-- START OF Provided passage --

River Murray cod seasoned with river mint and sea parsley on a bed of blanched warrigal greens, bulrush stem dressed with river mint duck egg mayo with Australian lime on wholemeal flatbread
Picture
Recipe
Serves two people

Ingredients
• Perch, Black Bream or Murray River cod 2 large fillets 
• Warrigal Greens 1 cup
• Bulrush stem 4 stems
• Desert lime Qty 2 limes

• Fingerlime Qty 2 limes
• Egg mayo 
4 Tbs
• River mint 7 leaves
• Sea parsley 1 tsp
• Murray River salt 1/2 tsp
• Mountain Pepper 1/2tsp 
• macadamia oil 1 Tbs
• Murdumurdu mai Qty 4

Equipment
• Kampa kuru Saucepan
• Kuru Bowl
• Tadli tadli frying pan
• Pakipakiti Knife
• Tarralyi Chopping board
• Karnkarnkati Spoon

Prepration
  1. Pre-make the Mara Murdumurdu Flatbread before making the filling. You can make the Mara Murdumurdu Flatbread 1 or 2 days before but it is always nicer fresh and warm.
  2. Pre-make the mayonnaise dressing. In a bowl mix 4 tablespoon of whole egg mayonnaise, 2 diced river mint leaves, the pulp of 2 finger limes and the juice of 1 desert lime. Mix the contents together well. Add extra lime or mint to taste. The desert lime can be substituted with any Australian limes, non indigenous lime or lemon juice.
Cooking
  1. Prepare the warrigal greens by picking the soft leaves and removing the hard woody stems from the warrigal greens. To prepare the bulrush stem only use the soft white part of the stem and remove any of the tuff stringy greens parts stem.

-- END OF Provided passage --
-- START OF Material --

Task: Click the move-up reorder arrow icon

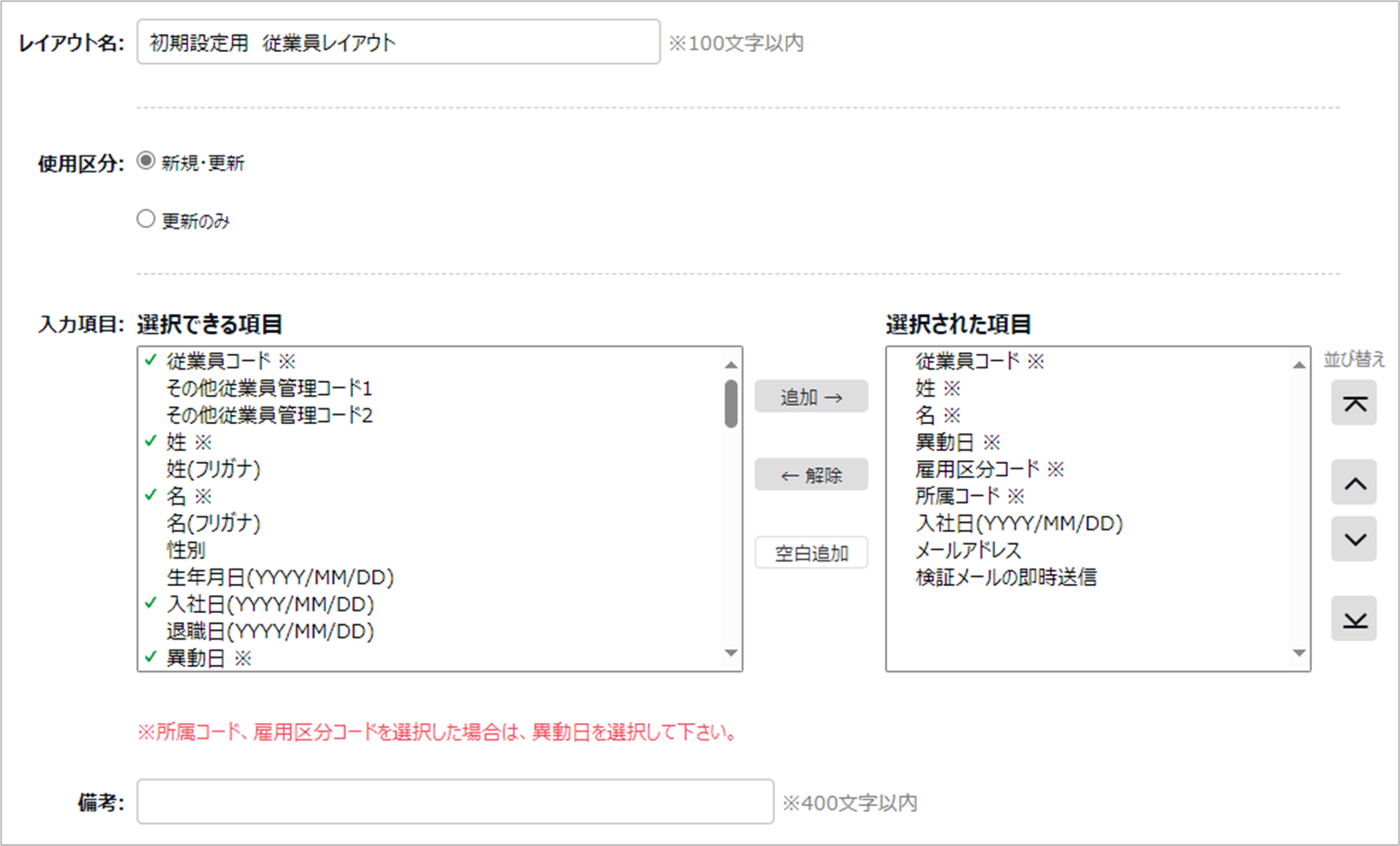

-- END OF Material --

Pick up the Murray cod flatbread recipe after its last sentence and continue writing it.

## Written response
  2. Blanch the warrigal green and the bulrush stem in boiling hot water for 20 to 30 seconds. Remove the river vegetables from the boiling water with a strainer or a fork and place in ice cold water for 1 to 2 minutes. Blanching the vegetables will make them turn bright green and it will remove a slight irritant from the warrigal greens. It is okay to under blanch the vegetables but don’t over blanch them because they become soft and soggy.
  3. Drain the river vegetable leaves to remove the water.
  4. Cut the fish fillets into 4 small pieces. Finely dice the fresh sea parsley and 4 small leaves of the river mint and coat the fish fillets with the sea parsley and river mint.
  5. Heat some macadamia oil in a frying pan until hot and place the small fillets of fish in the pan. Cook the fish until it is golden brown on each side and the fillets is cooked through.
  6. Finally to serve. take a warm Mara Murdumurdu Flatbread​e and fill it with the blanched river vegetables and the fillets of fish. Top the fish with the mayonnaise and garnish with a river mint leave. Add some lime juice or some salt to taste. Enjoy!